▶ **What the exercise asks**
In the records below, find the line containing "Task: Delete the" and transcribe it and every line after it exactly; leave the pictures out.

#### Dataset extract ####

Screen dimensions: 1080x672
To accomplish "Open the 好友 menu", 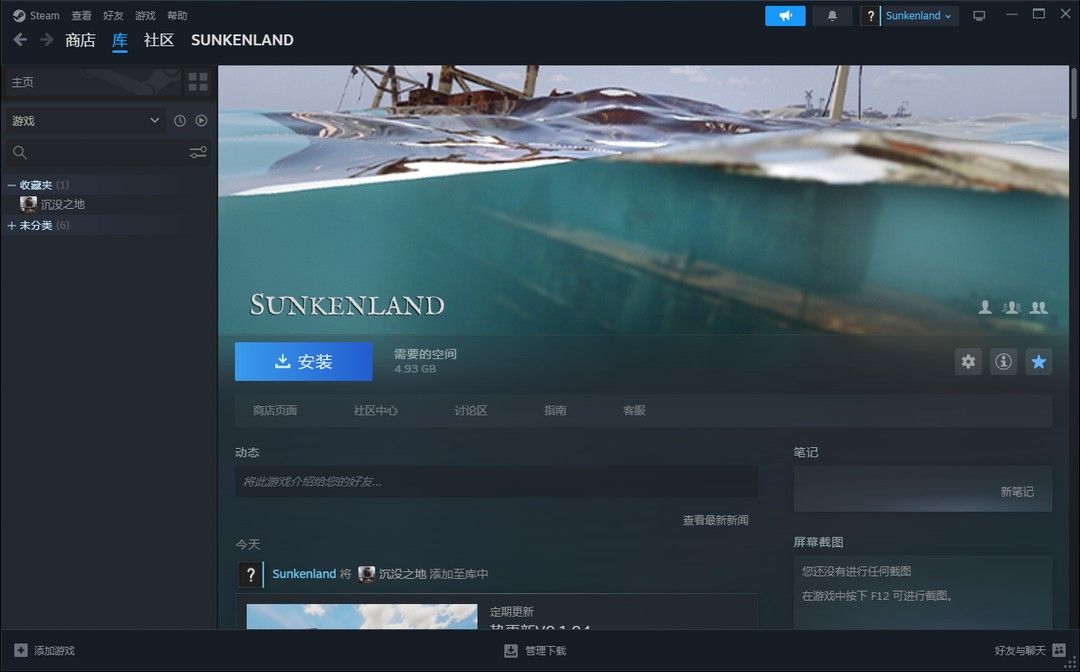I will tap(112, 15).
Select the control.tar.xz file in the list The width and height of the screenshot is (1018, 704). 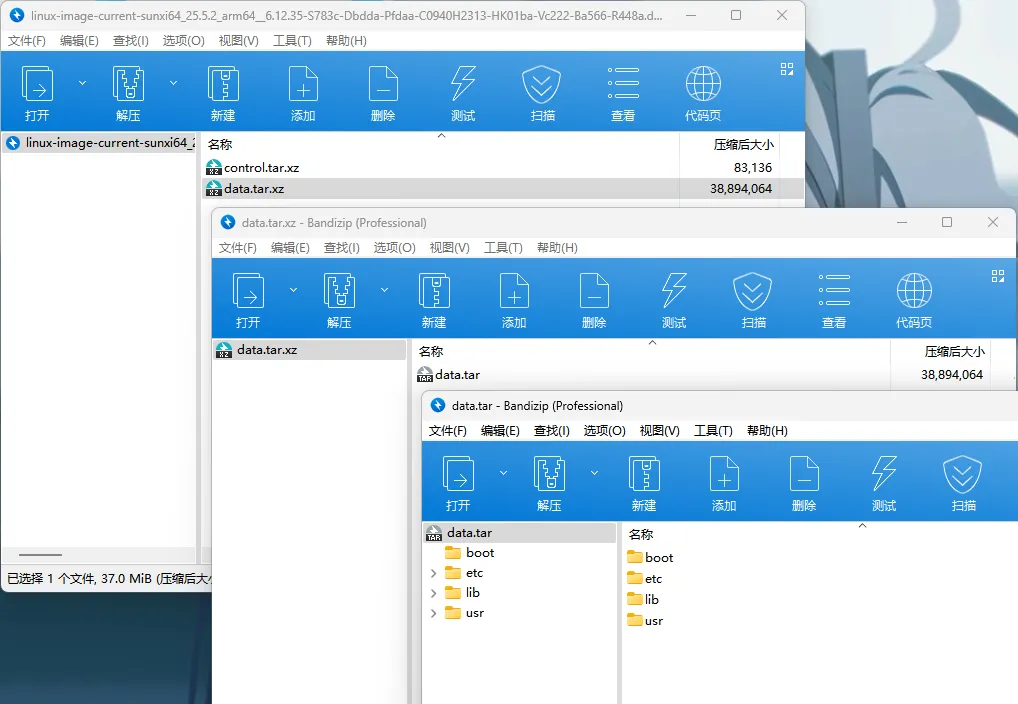click(x=261, y=168)
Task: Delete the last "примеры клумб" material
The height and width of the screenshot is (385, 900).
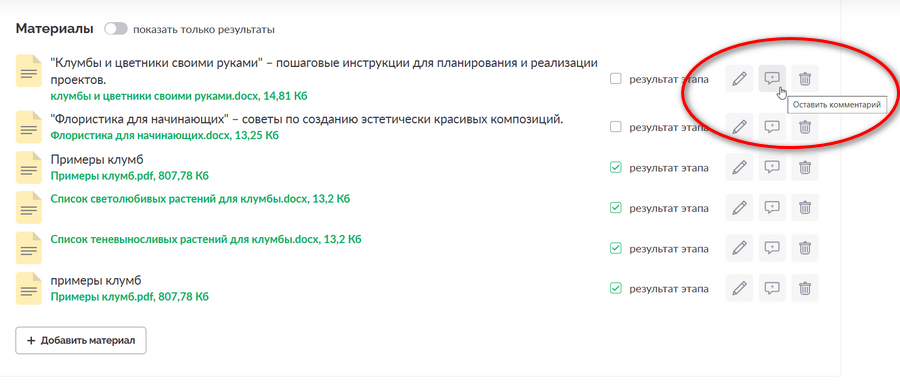Action: 805,288
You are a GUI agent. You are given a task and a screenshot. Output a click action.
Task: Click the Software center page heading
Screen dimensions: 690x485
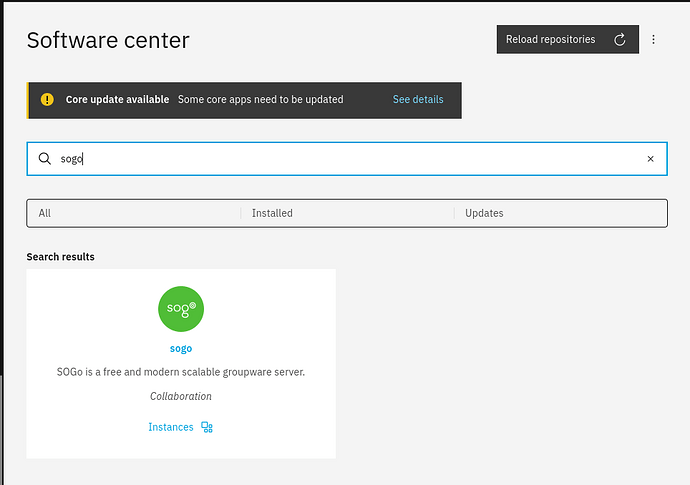point(108,41)
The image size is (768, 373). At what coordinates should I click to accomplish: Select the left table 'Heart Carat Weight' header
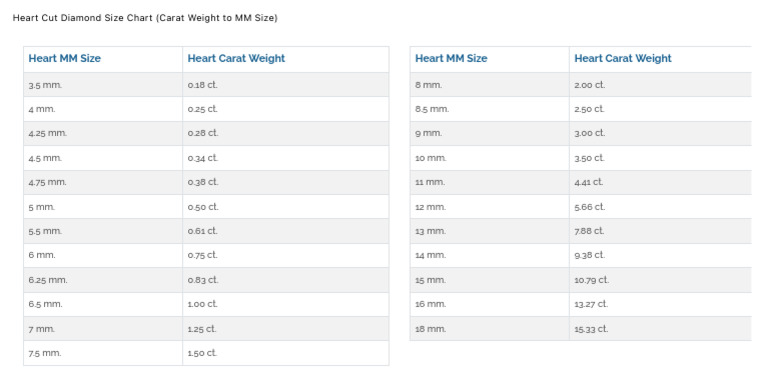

####

▶ **Task response**
Task: Delete the last "примеры клумб" material
The height and width of the screenshot is (385, 900).
Action: 805,288
You are a GUI agent. You are given a task and a screenshot. Output a click action.
Task: Click the Software center page heading
Screen dimensions: 690x485
point(108,41)
The image size is (768, 373). At what coordinates should I click to accomplish: Select the left table 'Heart Carat Weight' header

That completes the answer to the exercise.